Power crisis cripples Coimbatore industries

Written by Joseph Vackayil | Chennai | Updated: Nov 29 2008, 06:03am hrs
The Tamil Nadu governments decision to restrict power supply to the industry has literally pushed the manufacturing units in the Coimbatore region to the brink. The multi-industrial centre of Tamil Nadu, is now waging a battle for survival having very little electricity to run the factories. With grid-connected power available only for 20 hours per day (even that is not regular) and a 40% cut in permitted consumption, most of the industries in the large, medium, small and micro sectors operate only at around 40% of capacity utilisation leading to drastic cut in production and widespread lay-offs.

A large number of small and tiny units doing job works have already downed their shutters.

Coimbatore, the production centre of more than 50% of the countrys yarn, fabrics, knitwear, textile machinery, pumps, foundry products and various engineering goods, is facing a 50% to 70% power shortage. In most sectors production have halved hitting sales, exports and debt servicing. Over 10 million people have lost their livelihood either completely or partially, a senior industry association representative told FE from Coimbatore.

The industry bodies lament that none of their suggestions for easing the power crisis, including subsidising captive generation using diesel gensets, have been taken seriously by the government and the crisis continues with no end in sight. They put the blame squarely on the doors of the government saying that the myopic energy policy was the major reason for their current plight.
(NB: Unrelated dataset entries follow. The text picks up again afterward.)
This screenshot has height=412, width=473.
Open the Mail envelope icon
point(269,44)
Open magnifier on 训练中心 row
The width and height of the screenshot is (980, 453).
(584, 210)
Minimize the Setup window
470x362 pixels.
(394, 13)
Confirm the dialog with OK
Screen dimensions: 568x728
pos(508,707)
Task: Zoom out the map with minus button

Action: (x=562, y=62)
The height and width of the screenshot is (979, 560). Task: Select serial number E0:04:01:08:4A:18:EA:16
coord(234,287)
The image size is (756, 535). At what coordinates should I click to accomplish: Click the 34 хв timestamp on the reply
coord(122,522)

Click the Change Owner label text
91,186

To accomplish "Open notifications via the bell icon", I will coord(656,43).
Spinning mills, the hub of industrial operations in the district, is operating at less than half their capacity. According to KV Srinivasan, chairman of Southern India Mills Association (SIMA), the Tamil Nadu textile industry, that employs about 10 million people directly and indirectly, consumes 110 lakh bales of cotton, accounting for 50% of the spinning capacity and 60% of yarn exports, is inching towards a complete closure.

Manikam Ramaswamy, head of the Tamil Nadu State Council of the Confederation of Indian Industry (CII) said the running of the mills at very low capacity would lead to multifarious problems including repayment of loans to the banks and other debt servicing.
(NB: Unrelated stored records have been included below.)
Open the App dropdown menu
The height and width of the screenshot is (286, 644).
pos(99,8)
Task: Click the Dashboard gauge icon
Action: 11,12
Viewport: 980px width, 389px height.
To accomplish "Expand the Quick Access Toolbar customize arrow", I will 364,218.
R Kuppusamy, former president of the South India Small Spinners Association, representing over 650 mills, and employing over a lakh of workers, said owing to power cut production has come down to less than 40% of the capacity and workers were employed for four or five days a week.
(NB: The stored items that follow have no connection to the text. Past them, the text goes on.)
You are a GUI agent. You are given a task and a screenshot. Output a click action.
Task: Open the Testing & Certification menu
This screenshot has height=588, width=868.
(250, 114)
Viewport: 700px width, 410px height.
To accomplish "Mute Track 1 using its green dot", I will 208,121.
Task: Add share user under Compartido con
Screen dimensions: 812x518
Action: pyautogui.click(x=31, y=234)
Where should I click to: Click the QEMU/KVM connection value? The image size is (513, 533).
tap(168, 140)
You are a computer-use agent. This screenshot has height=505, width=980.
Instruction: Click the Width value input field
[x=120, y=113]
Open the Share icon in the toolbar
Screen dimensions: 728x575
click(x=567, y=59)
The knitwear industry, mostly in the Tirupur region, is facing a twin problem power cut and global meltdown leading to the loss of export markets. It is feared that there would be more than 30% drop in exports.

Already more than 20,000 have lost employment. A Sakthivel, president of Tirupur Exporters Association foresee major problems if the power cut and the global meltdown continue.

The pump industry which had a combined sales of over Rs 1,500 crore in 2007-08 now estimates 10% to 15% drop in production and sales and over 10,000 job cuts. Factories have completely stopped work in one shift and fear further stoppages.

The foundry units which had about Rs 1,200 crore worth sales last year fear 25% to 30% production and sales loss. Tamil Nadus loss will be a gain for Noida, Ludhiana, Ahmedabad, Rajkot and other centres.

Jayakumar Ramdass, president of the Southern India Engineering Manufacturers Association (SIEMA), the representative body of engineering industries, mainly pumps and foundries in Tamil Nadu, especially in the Coimabtore region, said, we are facing an effective 50% power cut and numerous power interruptions. The furnaces, the nerve centre of foundry industry, cannot be run on genset power. Without the supply of grid connected quality power, the furnaces are run on less than 50% of their capacity.

We are losing prestigious orders and customers. Once lost they are lost for ever and it is difficult to win them back.

The engineering industries have completely shut down one shift and over 10,000 people are laid off so far.

If the situation continued, more people would have to be rendered jobless, he said.

He said the worst victims of the current power crisis was the more than 50,000 small and tiny units and lakhs of workers depending on them. The small and tiny units were depending on job work orders from other industries. With their production cut and reduction in capacity utilisation these units were not getting orders.

A statement by the Tamil Nadu Small and Tiny Industries Association (Tanstia) said that, added to the power cut , the credit squeeze by banks, increase in the interest rate, high input cost and huge increase in prices of raw materials have led the small and tiny sector to the brink. Tanstia said many industries have already abolished one shift of production and started laying off of workers due to the power cut. Exporters were unable to honour their commitments and many others face penal charges for defaulting on loans due to delay in production.

Tanstia claims that over six lakh micro, small and tiny units in Tamil Nadu organised under 105 associations were suffering for want of power to run their factories and were losing orders and customers.

State government officials, though not admitting the magnitude of the crisis facing the region are maintaining that they are leaving no stones unturned to find a solution for the power crisis. The government, according to them, is in the process of sourcing additional power from all available sources to tide over the crisis.